Kanye West on business: what the evidence says · JRE #1554
“I was 53 million dollars in debt, you know, four years ago. And now it's proven that I'm the new Michael Jordan of products. I went to Adidas and we were 15 billion dollar organization, losing two billion before covid hit our market cap of 68 billion.”
What the evidence says
Kanye West's personal debt figure ($53 million) is self-reported and not independently verifiable from public financial records.

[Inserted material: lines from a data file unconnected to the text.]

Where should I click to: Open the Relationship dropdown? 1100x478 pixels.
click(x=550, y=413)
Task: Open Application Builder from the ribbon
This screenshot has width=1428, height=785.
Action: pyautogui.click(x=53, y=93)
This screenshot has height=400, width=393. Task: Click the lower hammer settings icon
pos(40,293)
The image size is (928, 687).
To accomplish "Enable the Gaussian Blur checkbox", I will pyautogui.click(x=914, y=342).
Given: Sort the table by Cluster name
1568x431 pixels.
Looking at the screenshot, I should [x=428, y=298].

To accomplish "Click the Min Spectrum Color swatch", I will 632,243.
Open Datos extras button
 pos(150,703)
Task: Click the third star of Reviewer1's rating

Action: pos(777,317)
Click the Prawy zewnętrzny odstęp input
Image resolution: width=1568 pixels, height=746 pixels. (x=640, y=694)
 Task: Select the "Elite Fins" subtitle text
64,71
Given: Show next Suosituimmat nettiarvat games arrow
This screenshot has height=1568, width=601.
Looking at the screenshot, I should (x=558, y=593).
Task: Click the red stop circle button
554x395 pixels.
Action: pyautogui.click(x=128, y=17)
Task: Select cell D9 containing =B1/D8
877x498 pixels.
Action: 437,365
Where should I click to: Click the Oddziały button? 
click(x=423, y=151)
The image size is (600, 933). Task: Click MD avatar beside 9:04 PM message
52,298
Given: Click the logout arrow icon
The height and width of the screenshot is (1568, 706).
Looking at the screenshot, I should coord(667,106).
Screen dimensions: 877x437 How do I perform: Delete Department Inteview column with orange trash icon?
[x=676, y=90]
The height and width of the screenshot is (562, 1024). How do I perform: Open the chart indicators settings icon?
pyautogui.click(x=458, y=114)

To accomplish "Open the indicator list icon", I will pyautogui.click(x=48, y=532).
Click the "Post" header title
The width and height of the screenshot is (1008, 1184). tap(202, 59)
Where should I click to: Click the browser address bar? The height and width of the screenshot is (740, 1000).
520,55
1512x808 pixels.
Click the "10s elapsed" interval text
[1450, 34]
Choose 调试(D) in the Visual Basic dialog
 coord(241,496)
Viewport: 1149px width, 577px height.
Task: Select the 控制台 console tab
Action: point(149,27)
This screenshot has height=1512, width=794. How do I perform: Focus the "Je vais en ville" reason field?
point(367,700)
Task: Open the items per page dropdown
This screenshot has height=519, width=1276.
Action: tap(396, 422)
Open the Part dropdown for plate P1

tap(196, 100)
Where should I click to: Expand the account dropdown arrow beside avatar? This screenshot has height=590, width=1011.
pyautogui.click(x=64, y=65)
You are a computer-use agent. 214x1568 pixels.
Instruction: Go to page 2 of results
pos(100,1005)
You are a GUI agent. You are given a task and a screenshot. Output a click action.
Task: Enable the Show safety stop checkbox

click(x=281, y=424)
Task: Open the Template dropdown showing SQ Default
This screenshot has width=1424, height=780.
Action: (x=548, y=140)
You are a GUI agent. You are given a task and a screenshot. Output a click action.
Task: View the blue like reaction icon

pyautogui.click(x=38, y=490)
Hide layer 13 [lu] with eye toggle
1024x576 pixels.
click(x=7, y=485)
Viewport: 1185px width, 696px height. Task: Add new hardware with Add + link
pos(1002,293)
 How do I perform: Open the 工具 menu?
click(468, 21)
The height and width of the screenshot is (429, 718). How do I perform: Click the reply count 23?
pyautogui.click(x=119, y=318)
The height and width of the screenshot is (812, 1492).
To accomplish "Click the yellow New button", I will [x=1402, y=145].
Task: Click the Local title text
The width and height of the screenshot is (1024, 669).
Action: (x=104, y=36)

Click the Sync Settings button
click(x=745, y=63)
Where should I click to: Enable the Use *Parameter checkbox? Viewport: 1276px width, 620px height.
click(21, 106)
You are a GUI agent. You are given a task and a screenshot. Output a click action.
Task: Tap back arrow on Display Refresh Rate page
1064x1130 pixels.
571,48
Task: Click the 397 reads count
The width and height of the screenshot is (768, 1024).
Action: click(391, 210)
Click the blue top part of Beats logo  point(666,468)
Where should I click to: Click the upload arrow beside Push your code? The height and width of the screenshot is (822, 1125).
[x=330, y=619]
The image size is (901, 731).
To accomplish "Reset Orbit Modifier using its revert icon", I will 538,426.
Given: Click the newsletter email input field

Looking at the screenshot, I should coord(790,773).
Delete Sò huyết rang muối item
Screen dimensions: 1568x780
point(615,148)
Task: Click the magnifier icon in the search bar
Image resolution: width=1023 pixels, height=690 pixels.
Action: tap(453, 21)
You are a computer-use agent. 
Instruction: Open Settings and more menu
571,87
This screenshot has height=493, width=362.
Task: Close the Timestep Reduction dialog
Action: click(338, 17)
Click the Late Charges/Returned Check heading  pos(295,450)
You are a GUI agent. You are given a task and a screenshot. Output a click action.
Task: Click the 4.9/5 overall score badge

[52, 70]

Independent analyst estimates (Telsey Advisory Group, UBS via Bloomberg) put Yeezy's contribution to Adidas at roughly 7-10% of the company's annual revenue in the years before the 2022 split, not the dominant share implied by West's framing of himself as central to Adidas's overall market value. Adidas's market capitalization moved with broad market and industry conditions, including the COVID-19 pandemic's effect on retail and apparel stocks generally, rather than specifically because of the Yeezy line. After Adidas terminated the partnership in October 2022, the company reported real financial damage from unwinding Yeezy, including a $540 million net loss in Q4 2022 tied in part to unsold Yeezy inventory, indicating the brand's exit, not West's continued involvement, is the best-documented recent driver of Adidas's financial performance. Overall, the specific dollar and market-cap figures West cites cannot be verified from public sources, and available reporting attributes Adidas's broader financial swings to company-wide and macroeconomic factors rather than to the Yeezy partnership alone.